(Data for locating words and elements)
··········

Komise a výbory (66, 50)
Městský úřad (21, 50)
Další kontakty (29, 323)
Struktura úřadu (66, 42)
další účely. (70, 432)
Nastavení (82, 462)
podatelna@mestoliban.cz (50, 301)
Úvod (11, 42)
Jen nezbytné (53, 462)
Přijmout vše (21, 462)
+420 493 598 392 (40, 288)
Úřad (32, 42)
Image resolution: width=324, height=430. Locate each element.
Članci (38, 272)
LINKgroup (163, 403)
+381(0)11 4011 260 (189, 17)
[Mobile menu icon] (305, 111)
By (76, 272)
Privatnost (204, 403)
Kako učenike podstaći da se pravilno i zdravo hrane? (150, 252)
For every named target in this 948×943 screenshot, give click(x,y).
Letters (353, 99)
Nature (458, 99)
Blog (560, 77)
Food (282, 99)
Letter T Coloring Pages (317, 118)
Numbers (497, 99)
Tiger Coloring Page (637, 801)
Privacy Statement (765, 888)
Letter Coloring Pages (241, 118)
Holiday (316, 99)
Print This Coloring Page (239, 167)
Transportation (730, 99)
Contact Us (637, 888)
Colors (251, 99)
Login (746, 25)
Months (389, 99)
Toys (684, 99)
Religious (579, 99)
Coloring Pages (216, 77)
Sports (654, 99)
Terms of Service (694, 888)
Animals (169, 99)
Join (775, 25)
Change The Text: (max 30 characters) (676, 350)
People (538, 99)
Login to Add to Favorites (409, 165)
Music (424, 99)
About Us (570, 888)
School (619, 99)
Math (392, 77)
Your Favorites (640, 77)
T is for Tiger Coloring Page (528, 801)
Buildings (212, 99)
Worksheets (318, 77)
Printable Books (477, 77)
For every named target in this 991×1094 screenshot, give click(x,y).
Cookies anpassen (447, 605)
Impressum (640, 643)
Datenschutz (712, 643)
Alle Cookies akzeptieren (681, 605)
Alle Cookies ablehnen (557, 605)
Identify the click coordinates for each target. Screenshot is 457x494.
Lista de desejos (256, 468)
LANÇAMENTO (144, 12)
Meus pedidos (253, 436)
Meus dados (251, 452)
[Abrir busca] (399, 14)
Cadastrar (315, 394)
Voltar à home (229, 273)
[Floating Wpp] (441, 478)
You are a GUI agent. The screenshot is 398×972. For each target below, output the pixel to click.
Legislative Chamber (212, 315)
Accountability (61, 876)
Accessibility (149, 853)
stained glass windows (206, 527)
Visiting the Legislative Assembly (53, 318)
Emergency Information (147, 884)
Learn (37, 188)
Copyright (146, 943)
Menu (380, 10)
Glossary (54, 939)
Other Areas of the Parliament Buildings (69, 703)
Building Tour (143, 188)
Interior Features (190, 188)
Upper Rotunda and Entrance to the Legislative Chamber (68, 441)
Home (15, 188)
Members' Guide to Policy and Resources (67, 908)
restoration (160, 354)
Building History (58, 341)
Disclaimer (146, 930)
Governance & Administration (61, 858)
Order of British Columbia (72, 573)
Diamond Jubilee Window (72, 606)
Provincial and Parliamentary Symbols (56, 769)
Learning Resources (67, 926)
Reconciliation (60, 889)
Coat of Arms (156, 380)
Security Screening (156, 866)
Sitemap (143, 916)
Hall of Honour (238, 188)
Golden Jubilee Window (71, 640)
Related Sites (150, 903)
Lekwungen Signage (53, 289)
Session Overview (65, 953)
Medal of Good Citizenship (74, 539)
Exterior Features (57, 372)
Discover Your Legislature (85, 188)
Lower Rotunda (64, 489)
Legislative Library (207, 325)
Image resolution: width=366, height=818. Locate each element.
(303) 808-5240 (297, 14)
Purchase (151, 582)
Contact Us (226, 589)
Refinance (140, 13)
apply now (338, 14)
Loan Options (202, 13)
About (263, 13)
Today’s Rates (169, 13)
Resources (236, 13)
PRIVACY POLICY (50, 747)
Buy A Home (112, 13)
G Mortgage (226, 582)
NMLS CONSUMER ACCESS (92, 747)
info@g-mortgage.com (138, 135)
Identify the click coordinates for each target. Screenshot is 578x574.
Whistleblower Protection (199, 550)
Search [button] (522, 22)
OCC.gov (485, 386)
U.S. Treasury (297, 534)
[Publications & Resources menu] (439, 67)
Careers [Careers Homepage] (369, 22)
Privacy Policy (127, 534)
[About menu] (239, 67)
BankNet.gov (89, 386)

··········

■ **What the exercise asks**
Rename each occurrence of "Contact Us" in the data above to "Get in Touch" and leave every other line unchanged.

■ **Result of the exercise**
Komise a výbory (66, 50)
Městský úřad (21, 50)
Další kontakty (29, 323)
Struktura úřadu (66, 42)
další účely. (70, 432)
Nastavení (82, 462)
podatelna@mestoliban.cz (50, 301)
Úvod (11, 42)
Jen nezbytné (53, 462)
Přijmout vše (21, 462)
+420 493 598 392 (40, 288)
Úřad (32, 42)
Image resolution: width=324, height=430. Locate each element.
Članci (38, 272)
LINKgroup (163, 403)
+381(0)11 4011 260 (189, 17)
[Mobile menu icon] (305, 111)
By (76, 272)
Privatnost (204, 403)
Kako učenike podstaći da se pravilno i zdravo hrane? (150, 252)
For every named target in this 948×943 screenshot, give click(x,y).
Letters (353, 99)
Nature (458, 99)
Blog (560, 77)
Food (282, 99)
Letter T Coloring Pages (317, 118)
Numbers (497, 99)
Tiger Coloring Page (637, 801)
Privacy Statement (765, 888)
Letter Coloring Pages (241, 118)
Holiday (316, 99)
Print This Coloring Page (239, 167)
Transportation (730, 99)
Get in Touch (637, 888)
Colors (251, 99)
Login (746, 25)
Months (389, 99)
Toys (684, 99)
Religious (579, 99)
Coloring Pages (216, 77)
Sports (654, 99)
Terms of Service (694, 888)
Animals (169, 99)
Join (775, 25)
Change The Text: (max 30 characters) (676, 350)
People (538, 99)
Login to Add to Favorites (409, 165)
Music (424, 99)
About Us (570, 888)
School (619, 99)
Math (392, 77)
Your Favorites (640, 77)
T is for Tiger Coloring Page (528, 801)
Buildings (212, 99)
Worksheets (318, 77)
Printable Books (477, 77)
For every named target in this 991×1094 screenshot, give click(x,y).
Cookies anpassen (447, 605)
Impressum (640, 643)
Datenschutz (712, 643)
Alle Cookies akzeptieren (681, 605)
Alle Cookies ablehnen (557, 605)
Identify the click coordinates for each target. Screenshot is 457x494.
Lista de desejos (256, 468)
LANÇAMENTO (144, 12)
Meus pedidos (253, 436)
Meus dados (251, 452)
[Abrir busca] (399, 14)
Cadastrar (315, 394)
Voltar à home (229, 273)
[Floating Wpp] (441, 478)
You are a GUI agent. The screenshot is 398×972. For each target below, output the pixel to click.
Legislative Chamber (212, 315)
Accountability (61, 876)
Accessibility (149, 853)
stained glass windows (206, 527)
Visiting the Legislative Assembly (53, 318)
Emergency Information (147, 884)
Learn (37, 188)
Copyright (146, 943)
Menu (380, 10)
Glossary (54, 939)
Other Areas of the Parliament Buildings (69, 703)
Building Tour (143, 188)
Interior Features (190, 188)
Upper Rotunda and Entrance to the Legislative Chamber (68, 441)
Home (15, 188)
Members' Guide to Policy and Resources (67, 908)
restoration (160, 354)
Building History (58, 341)
Disclaimer (146, 930)
Governance & Administration (61, 858)
Order of British Columbia (72, 573)
Diamond Jubilee Window (72, 606)
Provincial and Parliamentary Symbols (56, 769)
Learning Resources (67, 926)
Reconciliation (60, 889)
Coat of Arms (156, 380)
Security Screening (156, 866)
Sitemap (143, 916)
Hall of Honour (238, 188)
Golden Jubilee Window (71, 640)
Related Sites (150, 903)
Lekwungen Signage (53, 289)
Session Overview (65, 953)
Medal of Good Citizenship (74, 539)
Exterior Features (57, 372)
Discover Your Legislature (85, 188)
Lower Rotunda (64, 489)
Legislative Library (207, 325)
Image resolution: width=366, height=818. Locate each element.
(303) 808-5240 (297, 14)
Purchase (151, 582)
Get in Touch (226, 589)
Refinance (140, 13)
apply now (338, 14)
Loan Options (202, 13)
About (263, 13)
Today’s Rates (169, 13)
Resources (236, 13)
PRIVACY POLICY (50, 747)
Buy A Home (112, 13)
G Mortgage (226, 582)
NMLS CONSUMER ACCESS (92, 747)
info@g-mortgage.com (138, 135)
Identify the click coordinates for each target. Screenshot is 578x574.
Whistleblower Protection (199, 550)
Search [button] (522, 22)
OCC.gov (485, 386)
U.S. Treasury (297, 534)
[Publications & Resources menu] (439, 67)
Careers [Careers Homepage] (369, 22)
Privacy Policy (127, 534)
[About menu] (239, 67)
BankNet.gov (89, 386)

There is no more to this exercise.